Sylvester Turner of Houston, Texas, told Face the Nation on CBS: “If we don’t get our hands around this virus quickly, our hospitals could be in serious, serious trouble.”
Turner said the virus was disproportionately affecting people of colour and Latinos in his city and added: “The major problem is staffing… We can always provide additional beds, but we need the people, the nurses and everybody else in the medical profession to staff those beds.”
City mayors worn Covid-19 pandemic in danger of getting out of control
His Austin counterpart, Steve Adler – likewise a Democrat – attacked Trump for his “ambiguous” messaging throughout the crisis.
“It makes me angry,” the mayor told Bash on CNN. “You know, I understand he has a tough job, but it is dangerous not to be sending a clear message to Americans.”

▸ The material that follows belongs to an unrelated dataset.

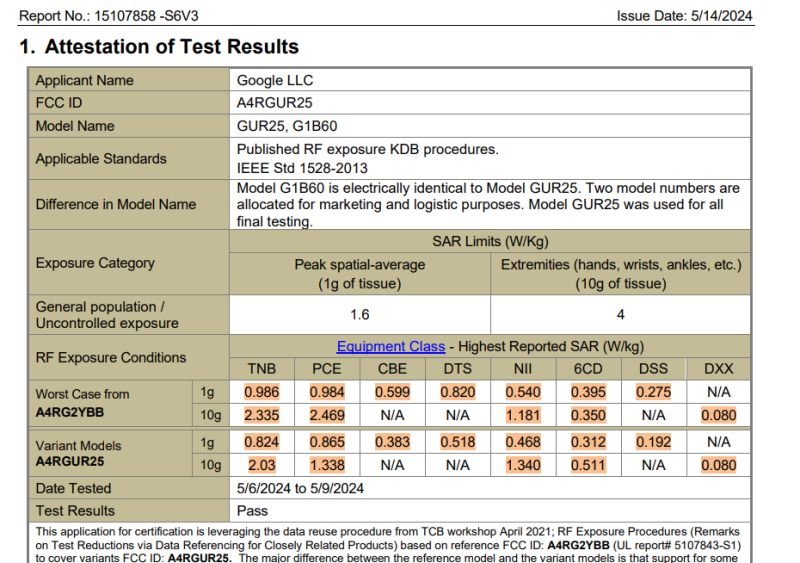The height and width of the screenshot is (563, 800).
Task: Select the Google LLC applicant name cell
Action: click(x=275, y=80)
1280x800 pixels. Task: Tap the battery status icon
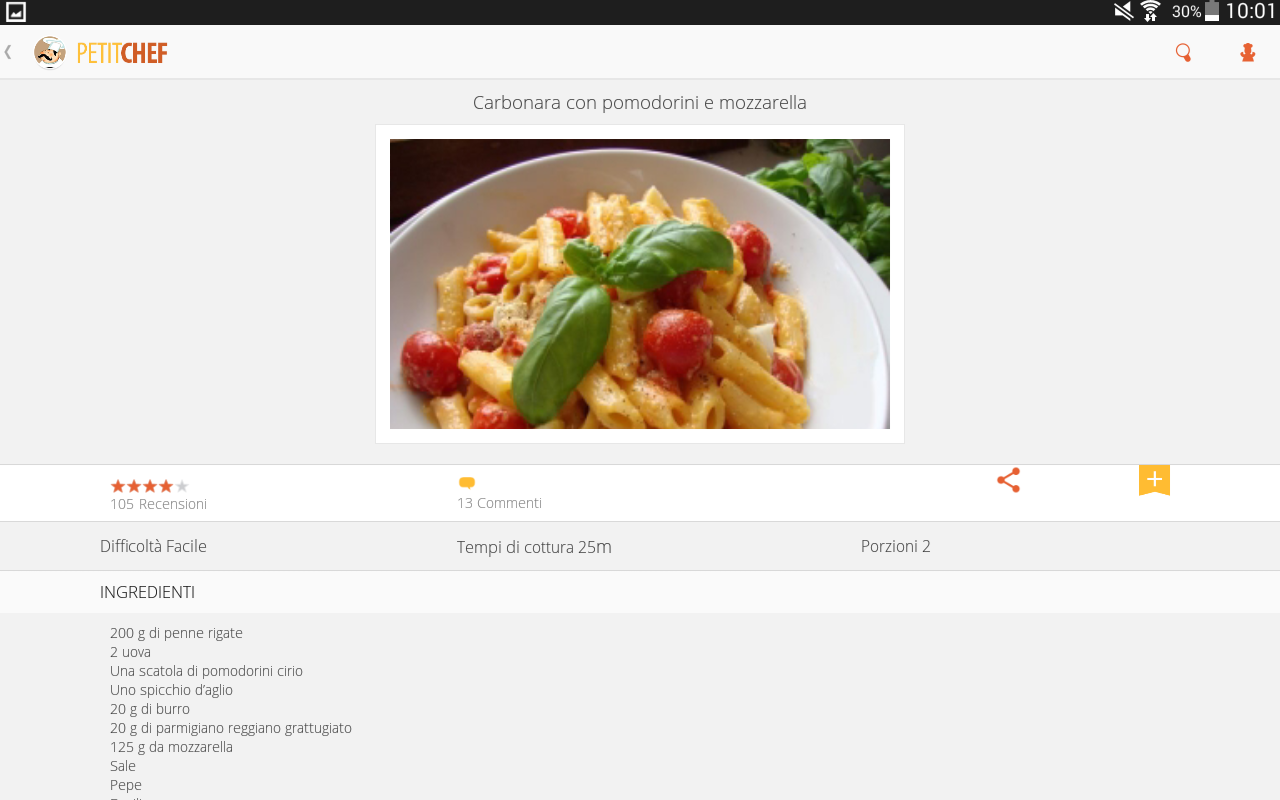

“When they start hearing that kind of ambiguous message coming out of Washington, there are more and more people that won’t wear masks, that won’t social distance, that won’t do what it takes to keep a community safe,” he added.
On ABC’s This Week, Phoenix mayor Kate Gallego was equally frank.
“We opened way too early in Arizona. We were one of the last states to go to stay at home and one of the first to re-emerge, and we reemerged at zero to 60,” she said. “We had crowded nightclubs handing out free champagne, no masks. Our 20- to 44-year-olds, which is my own demographic, really led the explosion, and we’ve seen such growth in that area. We’re seeing a lot of people go to large family gatherings and infect their family members.”
On the same show, Miami’s Republican mayor Francis Suarez admitted “we’ve been breaking record after record after record all in the last couple of weeks.”
Florida reported a record 11,458 cases on Saturday, and as of Friday, one in five coronavirus tests in the Miami-Dade region was coming back positive.
The mayor of that county, Carlos Gimenez, dared to blame his own constituents for that.
“My residents also kind of let their guard down in late May, early June, and also some of the protests we had here I think contributed to it,” Gimenez told Margaret Brennan on Face the Nation.
“We saw a rapid rise in young people being positive for Covid-19 around mid-June, and I think that had a lot to do with probably socializing, young people going to parties, maybe graduation parties at home,” he added.